Maze-Solving Autonomous Car (Micromouse)
An STM32-based autonomous micromouse implementing the Flood-Fill algorithm for optimal maze-solving path planning with multiple ToF distance sensors.




Project Overview
This micromouse project showcases advanced autonomous navigation in constrained environments, combining precise sensor integration with sophisticated pathfinding algorithms. Built around the powerful STM32 microcontroller, the system demonstrates real-time decision-making and optimal path planning in unknown maze environments.
The robot utilizes multiple Time-of-Flight (ToF) distance sensors strategically positioned to provide comprehensive wall detection and spatial awareness. The Flood-Fill algorithm implementation enables the micromouse to not only solve mazes but to find the optimal path through iterative exploration and mapping.
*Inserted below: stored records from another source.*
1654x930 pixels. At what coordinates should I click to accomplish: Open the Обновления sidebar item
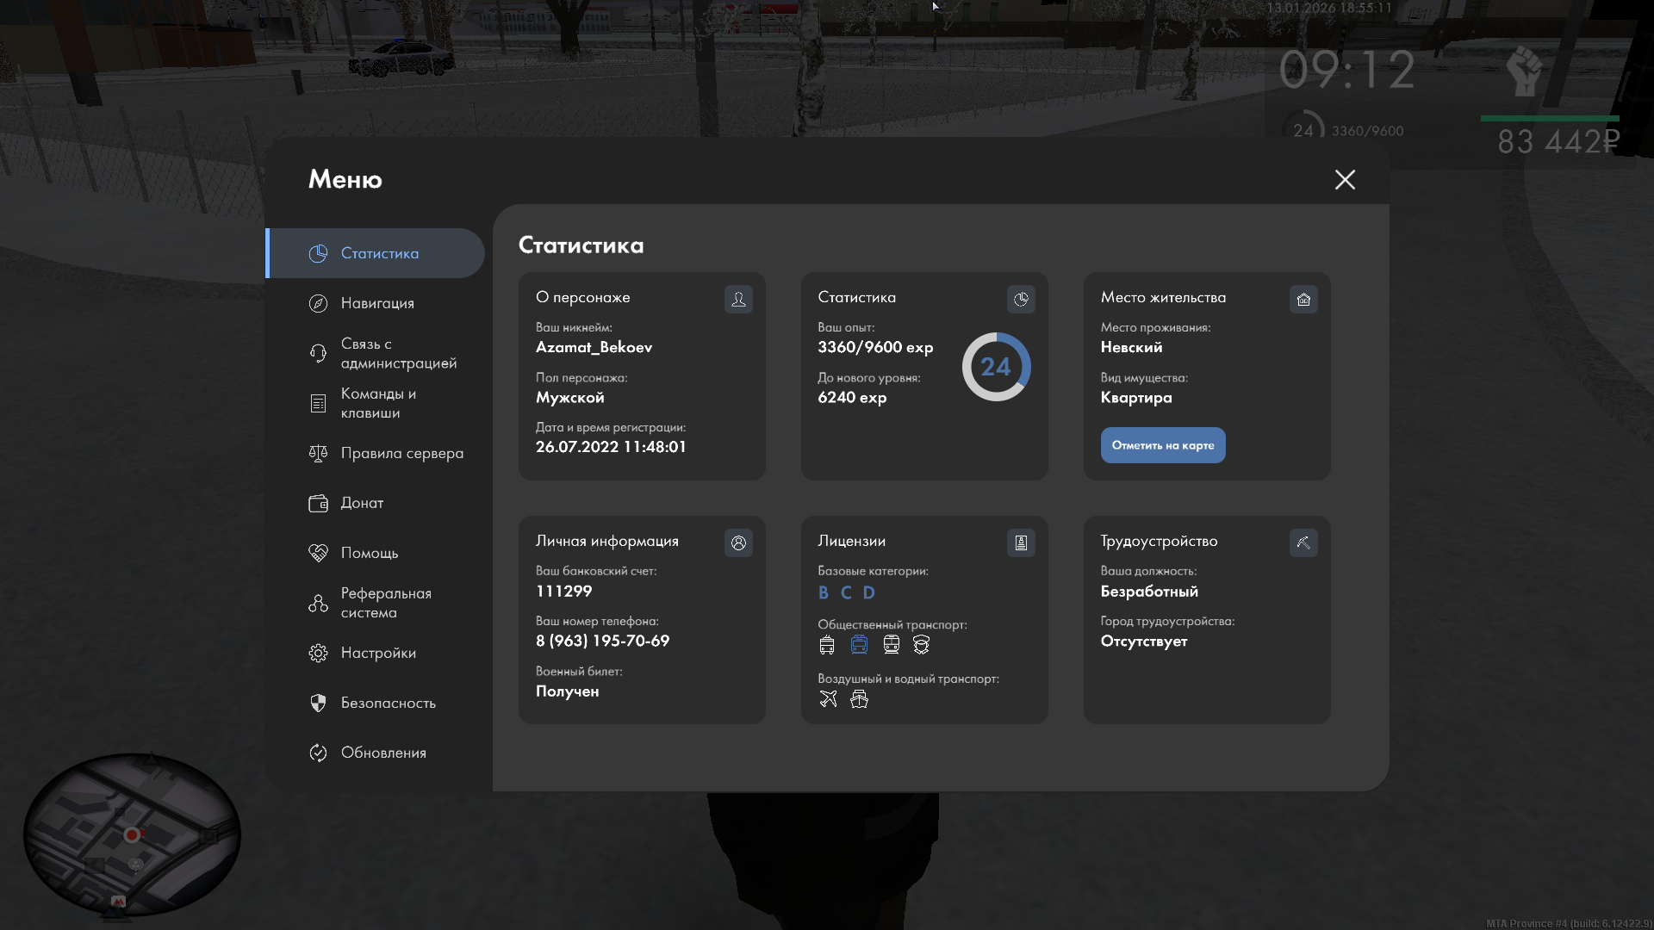[382, 753]
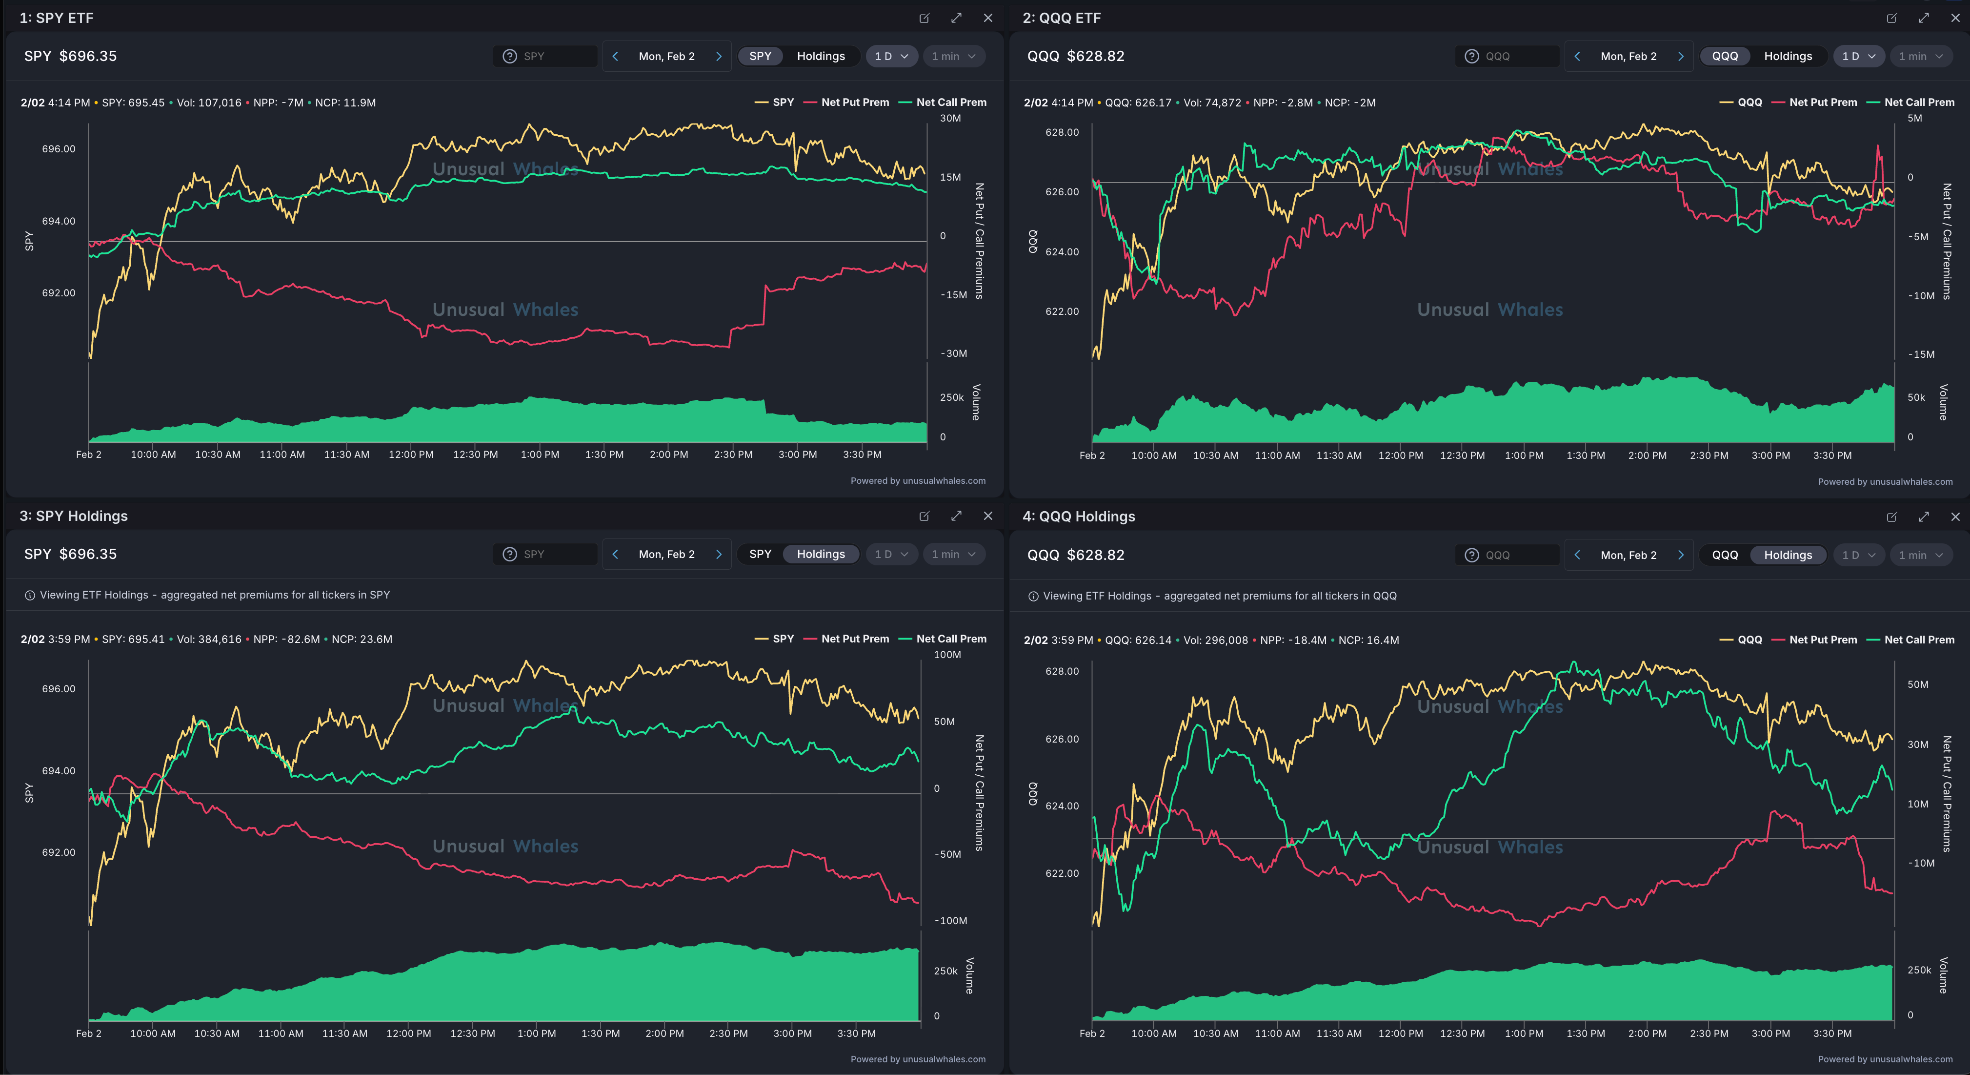
Task: Expand the QQQ ETF panel fullscreen
Action: (x=1923, y=18)
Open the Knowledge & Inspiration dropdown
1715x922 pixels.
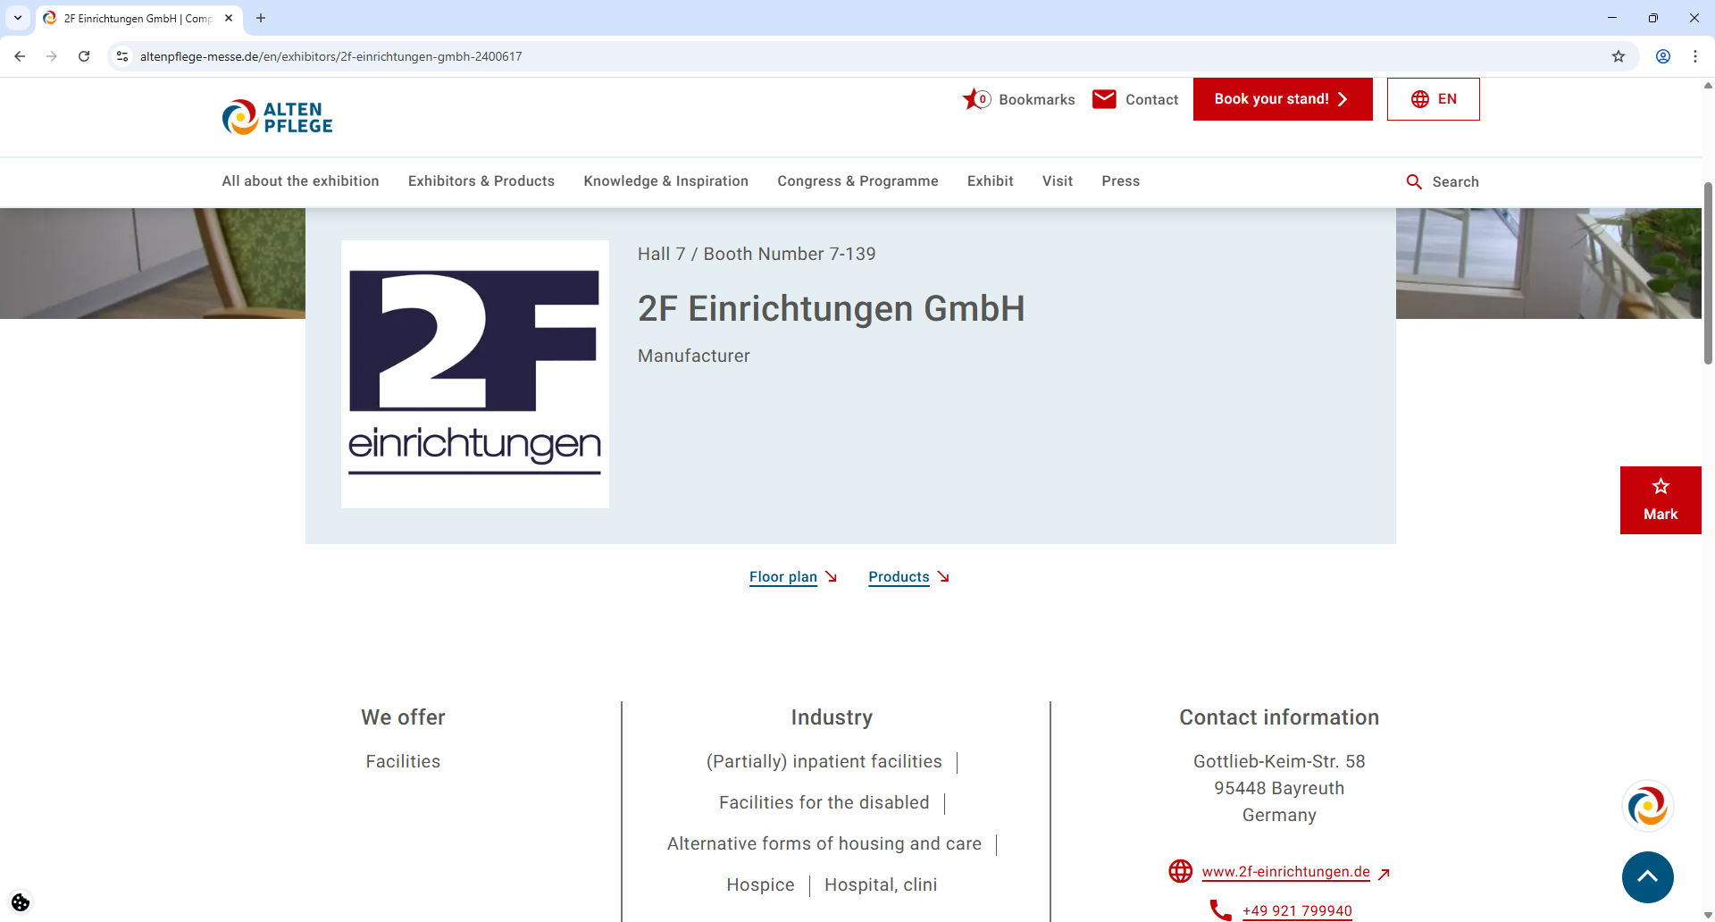[x=665, y=181]
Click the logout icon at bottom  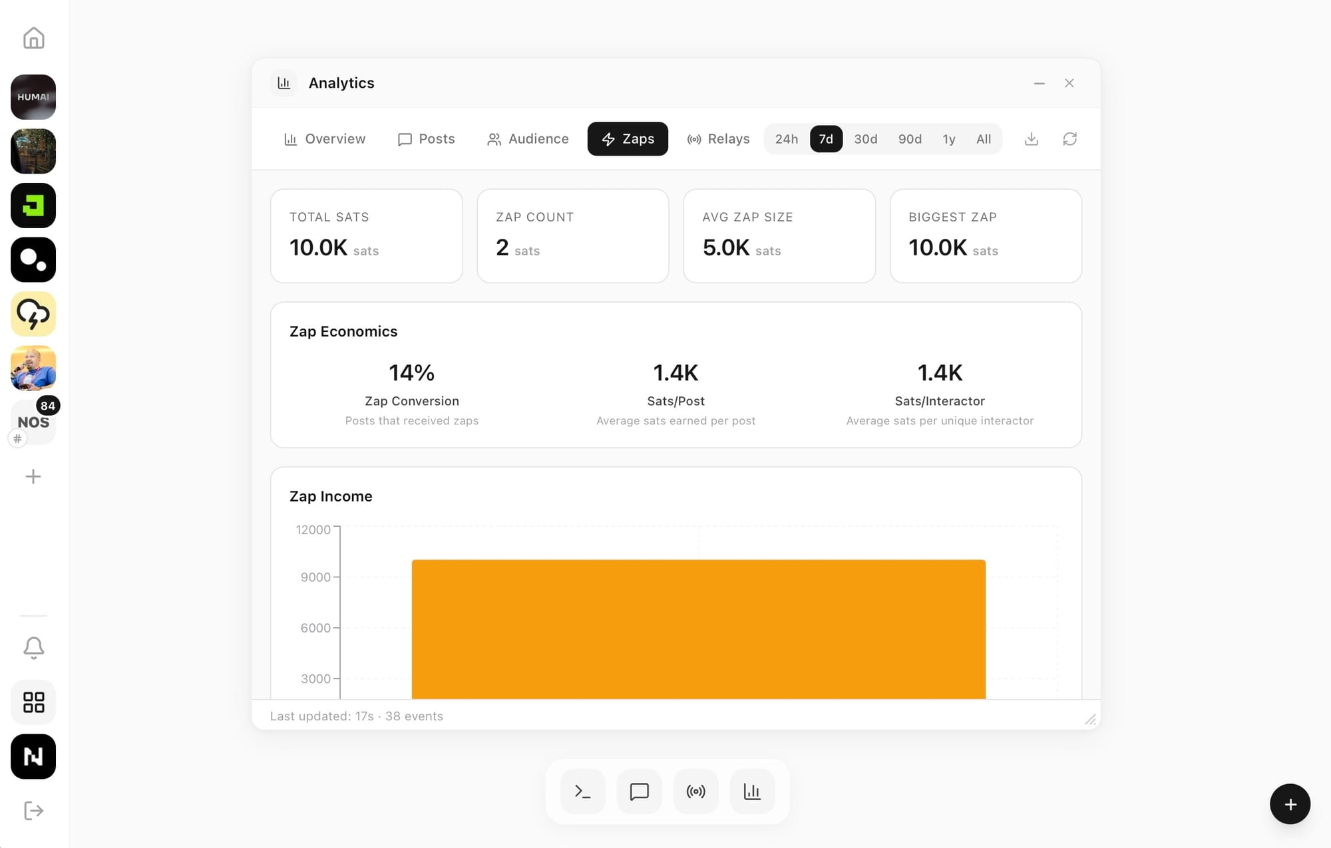pos(33,811)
The project required careful consideration of real-time constraints, sensor fusion, and motor control precision. The STM32's advanced timer peripherals and interrupt handling capabilities were leveraged to ensure smooth, coordinated movement while maintaining continuous sensor monitoring and path calculation.
Key Features
- • Autonomous maze navigation and solving
- • Flood-Fill algorithm for optimal pathfinding
- • Multiple ToF sensors for precise wall detection
- • Real-time path planning and execution
- • STM32-based control system
- • Optimized movement algorithms
Challenges
- • Implementing Flood-Fill algorithm in real-time constraints
- • Achieving precise wall detection and navigation
- • Coordinating multiple sensors for spatial awareness
- • Optimizing path execution for speed and accuracy
Outcomes
- • Successful maze-solving capability
- • Optimal path finding through Flood-Fill implementation
- • Precise wall detection and navigation
- • Top 10 position in IIT IEEE Micromaze Competition 2024